Pollock at the Guggenheim NYC

Get it before it goes! The Jackson Pollock ‘Exploring Alchemy’ Exhibition is on at the Guggenheim, New York, until Sept 6th…

bla

‘Alchemy’ by Jackson Pollock, c.1947.  Action painting from the Drip Period.  Part of the Peggy Guggenheim Collection, Venice, Italy.

Jackson Pollock‘s world-renowned ‘Alchemy’ painting is now on show as the centrepiece of a dedicated exhibition at the Guggenheim Gallery, New York ‘Exploring Alchemy’ envelopes visitors in the world of an art conservator, allowing them to analyse the physical properties of the materials the artist used to create his first poured piece.

Last exhibited in 1969, ‘Alchemy’ has spent years being restored by a dedicated team of experts from the Guggenheim, alongside various Italian organisations, in Florence, Italy.  The Guggenheim exhibition details some of these state-of-the-art, scientific techniques.  Set in the Sackler Centre for Arts Education, ‘three-dimensional imaging, elemental mapping, x-radiography, and non-destructive analytical techniques’ are displayed, via video footage and interactive zones, to explore Pollock’s chosen materials, including pigment and binders.

The artist at work...

The artist at work… ‘redefining the categories of drawing and painting’… [jackson-pollock.org]
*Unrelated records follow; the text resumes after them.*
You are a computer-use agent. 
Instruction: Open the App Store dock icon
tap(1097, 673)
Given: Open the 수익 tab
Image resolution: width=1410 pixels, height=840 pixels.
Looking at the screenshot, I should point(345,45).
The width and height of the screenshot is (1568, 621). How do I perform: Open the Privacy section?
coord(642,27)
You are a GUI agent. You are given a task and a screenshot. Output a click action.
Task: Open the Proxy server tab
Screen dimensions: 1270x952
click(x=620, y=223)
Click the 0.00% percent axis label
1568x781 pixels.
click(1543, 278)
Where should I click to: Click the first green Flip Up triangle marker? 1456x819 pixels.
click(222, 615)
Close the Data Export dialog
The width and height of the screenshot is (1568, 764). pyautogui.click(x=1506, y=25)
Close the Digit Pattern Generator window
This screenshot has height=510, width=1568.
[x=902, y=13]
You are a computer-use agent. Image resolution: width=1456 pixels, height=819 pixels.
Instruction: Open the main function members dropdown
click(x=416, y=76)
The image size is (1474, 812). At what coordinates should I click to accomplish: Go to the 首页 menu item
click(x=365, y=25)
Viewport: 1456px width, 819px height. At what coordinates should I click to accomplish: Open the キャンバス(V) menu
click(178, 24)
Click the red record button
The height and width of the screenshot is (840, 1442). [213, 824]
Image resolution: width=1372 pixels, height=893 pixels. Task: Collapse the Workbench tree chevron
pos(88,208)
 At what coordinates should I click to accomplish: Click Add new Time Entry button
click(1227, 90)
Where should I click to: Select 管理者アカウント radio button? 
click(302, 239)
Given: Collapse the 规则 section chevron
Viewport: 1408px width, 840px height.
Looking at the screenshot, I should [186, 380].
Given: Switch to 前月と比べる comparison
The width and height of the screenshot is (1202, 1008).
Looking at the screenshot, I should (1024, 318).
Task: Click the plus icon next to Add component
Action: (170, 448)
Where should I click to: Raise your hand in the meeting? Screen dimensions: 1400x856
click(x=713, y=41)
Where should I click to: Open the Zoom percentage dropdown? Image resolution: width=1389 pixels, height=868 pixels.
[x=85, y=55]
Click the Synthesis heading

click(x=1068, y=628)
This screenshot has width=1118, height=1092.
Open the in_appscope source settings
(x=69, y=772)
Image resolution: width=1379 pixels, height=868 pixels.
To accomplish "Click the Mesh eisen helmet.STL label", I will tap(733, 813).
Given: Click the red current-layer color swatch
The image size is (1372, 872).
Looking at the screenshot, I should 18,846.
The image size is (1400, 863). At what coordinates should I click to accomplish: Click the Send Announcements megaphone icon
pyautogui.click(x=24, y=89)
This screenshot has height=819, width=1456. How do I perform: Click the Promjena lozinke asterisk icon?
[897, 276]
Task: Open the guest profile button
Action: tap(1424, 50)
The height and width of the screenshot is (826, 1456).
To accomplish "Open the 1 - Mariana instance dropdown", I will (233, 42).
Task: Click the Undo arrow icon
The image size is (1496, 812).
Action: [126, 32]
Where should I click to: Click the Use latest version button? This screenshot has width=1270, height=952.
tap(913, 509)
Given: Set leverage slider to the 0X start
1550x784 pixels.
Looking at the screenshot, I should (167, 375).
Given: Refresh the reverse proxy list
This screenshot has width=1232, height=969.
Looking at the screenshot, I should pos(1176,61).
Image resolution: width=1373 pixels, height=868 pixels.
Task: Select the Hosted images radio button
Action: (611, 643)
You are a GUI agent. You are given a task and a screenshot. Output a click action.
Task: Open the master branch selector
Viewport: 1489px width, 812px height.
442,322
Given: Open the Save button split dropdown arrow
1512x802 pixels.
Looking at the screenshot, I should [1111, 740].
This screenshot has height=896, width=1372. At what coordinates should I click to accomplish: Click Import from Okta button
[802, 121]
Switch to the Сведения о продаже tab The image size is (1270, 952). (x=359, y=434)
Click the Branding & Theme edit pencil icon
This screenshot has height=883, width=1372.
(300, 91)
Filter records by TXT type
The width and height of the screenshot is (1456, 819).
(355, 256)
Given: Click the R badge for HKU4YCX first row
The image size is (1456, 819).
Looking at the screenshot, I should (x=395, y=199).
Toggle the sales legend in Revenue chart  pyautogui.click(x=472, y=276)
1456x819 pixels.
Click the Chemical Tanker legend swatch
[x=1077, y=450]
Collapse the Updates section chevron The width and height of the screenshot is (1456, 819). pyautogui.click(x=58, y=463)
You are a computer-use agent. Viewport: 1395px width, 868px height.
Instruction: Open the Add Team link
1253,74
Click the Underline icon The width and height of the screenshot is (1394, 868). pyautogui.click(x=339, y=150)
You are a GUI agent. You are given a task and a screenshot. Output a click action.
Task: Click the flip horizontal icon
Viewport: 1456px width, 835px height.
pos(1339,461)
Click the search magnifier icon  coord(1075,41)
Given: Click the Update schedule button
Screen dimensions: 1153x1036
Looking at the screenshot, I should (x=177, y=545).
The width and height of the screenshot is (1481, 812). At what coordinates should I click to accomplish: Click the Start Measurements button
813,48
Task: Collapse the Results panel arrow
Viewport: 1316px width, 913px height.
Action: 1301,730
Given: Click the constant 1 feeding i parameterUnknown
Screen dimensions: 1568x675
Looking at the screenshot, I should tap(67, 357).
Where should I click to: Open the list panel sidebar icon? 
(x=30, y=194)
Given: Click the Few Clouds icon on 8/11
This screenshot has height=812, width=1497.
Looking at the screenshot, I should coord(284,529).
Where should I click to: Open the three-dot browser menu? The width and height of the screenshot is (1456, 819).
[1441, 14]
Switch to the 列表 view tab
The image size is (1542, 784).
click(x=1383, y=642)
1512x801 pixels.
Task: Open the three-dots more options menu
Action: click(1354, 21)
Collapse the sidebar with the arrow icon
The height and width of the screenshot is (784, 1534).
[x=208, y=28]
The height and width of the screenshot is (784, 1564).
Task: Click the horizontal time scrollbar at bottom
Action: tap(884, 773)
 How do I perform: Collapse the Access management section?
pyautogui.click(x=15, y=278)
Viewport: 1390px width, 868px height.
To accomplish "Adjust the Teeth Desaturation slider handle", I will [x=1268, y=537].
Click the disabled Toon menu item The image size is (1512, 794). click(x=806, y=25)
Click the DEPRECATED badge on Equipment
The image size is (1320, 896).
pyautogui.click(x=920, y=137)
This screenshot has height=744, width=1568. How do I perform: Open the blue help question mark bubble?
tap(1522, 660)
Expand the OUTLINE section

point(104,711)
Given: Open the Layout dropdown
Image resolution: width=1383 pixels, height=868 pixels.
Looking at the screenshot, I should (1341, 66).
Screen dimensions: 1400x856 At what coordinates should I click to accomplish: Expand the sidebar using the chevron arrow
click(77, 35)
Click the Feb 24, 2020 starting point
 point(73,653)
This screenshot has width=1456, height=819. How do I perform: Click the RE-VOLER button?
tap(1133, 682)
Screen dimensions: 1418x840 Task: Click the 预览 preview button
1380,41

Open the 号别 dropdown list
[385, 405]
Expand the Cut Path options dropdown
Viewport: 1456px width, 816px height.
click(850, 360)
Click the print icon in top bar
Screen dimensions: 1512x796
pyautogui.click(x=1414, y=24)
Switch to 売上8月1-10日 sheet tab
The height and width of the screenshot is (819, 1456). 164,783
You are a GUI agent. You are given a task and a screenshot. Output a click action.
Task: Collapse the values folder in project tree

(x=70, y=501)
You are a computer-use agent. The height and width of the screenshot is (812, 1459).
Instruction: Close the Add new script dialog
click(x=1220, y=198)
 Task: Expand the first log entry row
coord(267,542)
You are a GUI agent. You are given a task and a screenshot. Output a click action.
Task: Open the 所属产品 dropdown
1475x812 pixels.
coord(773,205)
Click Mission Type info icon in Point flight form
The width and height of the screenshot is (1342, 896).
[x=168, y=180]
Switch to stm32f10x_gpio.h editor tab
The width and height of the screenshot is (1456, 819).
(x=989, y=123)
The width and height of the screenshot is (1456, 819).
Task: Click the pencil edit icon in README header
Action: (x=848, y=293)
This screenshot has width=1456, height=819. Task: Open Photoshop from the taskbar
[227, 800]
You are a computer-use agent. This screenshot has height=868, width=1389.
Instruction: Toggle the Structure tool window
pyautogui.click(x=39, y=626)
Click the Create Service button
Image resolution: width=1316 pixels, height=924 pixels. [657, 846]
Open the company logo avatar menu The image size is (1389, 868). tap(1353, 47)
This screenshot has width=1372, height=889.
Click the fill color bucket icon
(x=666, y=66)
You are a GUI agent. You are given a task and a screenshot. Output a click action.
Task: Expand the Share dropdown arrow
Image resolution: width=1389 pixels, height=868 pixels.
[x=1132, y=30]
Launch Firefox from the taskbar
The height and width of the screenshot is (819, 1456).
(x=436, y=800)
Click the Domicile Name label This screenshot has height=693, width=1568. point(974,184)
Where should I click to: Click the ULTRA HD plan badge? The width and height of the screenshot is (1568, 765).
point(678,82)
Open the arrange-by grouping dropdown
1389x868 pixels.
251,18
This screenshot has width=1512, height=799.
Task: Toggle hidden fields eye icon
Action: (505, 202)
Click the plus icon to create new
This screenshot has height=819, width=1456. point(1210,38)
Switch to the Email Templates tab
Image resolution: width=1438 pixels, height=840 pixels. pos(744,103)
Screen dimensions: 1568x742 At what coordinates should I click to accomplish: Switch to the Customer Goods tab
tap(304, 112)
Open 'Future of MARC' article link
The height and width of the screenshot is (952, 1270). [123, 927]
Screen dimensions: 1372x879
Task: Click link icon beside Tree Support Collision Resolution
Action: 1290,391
The painting itself is synonymous with ne of the Museum’s infamous founders –  Peggy Guggenheim – herself.  An incredibly resilient collector of contemporary art during the Second World War, the Jewish benefactress remained in Germany throughout much of the persecution in order to support and purchase works from fledgling artists.  The collection she amassed is now a priceless example of modernism, which could otherwise have gone to ground in the Nazi’s own art collection.

Once she had fled to New York, Peggy Guggenheim came into contact with struggling, American artists such as Pollock – and gave them their first public exposure.  She was passionate about Pollock’s work and threw him into the spotlight in a series of one-man shows at her gallery on 57th Street – ‘Art of This Century’.  He was the only artist she subsidised financially in a long-term, stipendiary arrangement, which enabled him to devote his attentions to his own contemporary art career on a full-time basis.  Later in Venice, she organised for his work to be shown at the Biennale in 1948, with ‘Alchemy’ taking a starring role.

It is arguably one of the most important works she kept for her modern art collection.  She went on to praise Pollock as her ‘most honourable achievement’, and he is now considered the ‘leading force behind the abstract impressionist movement in the art world’.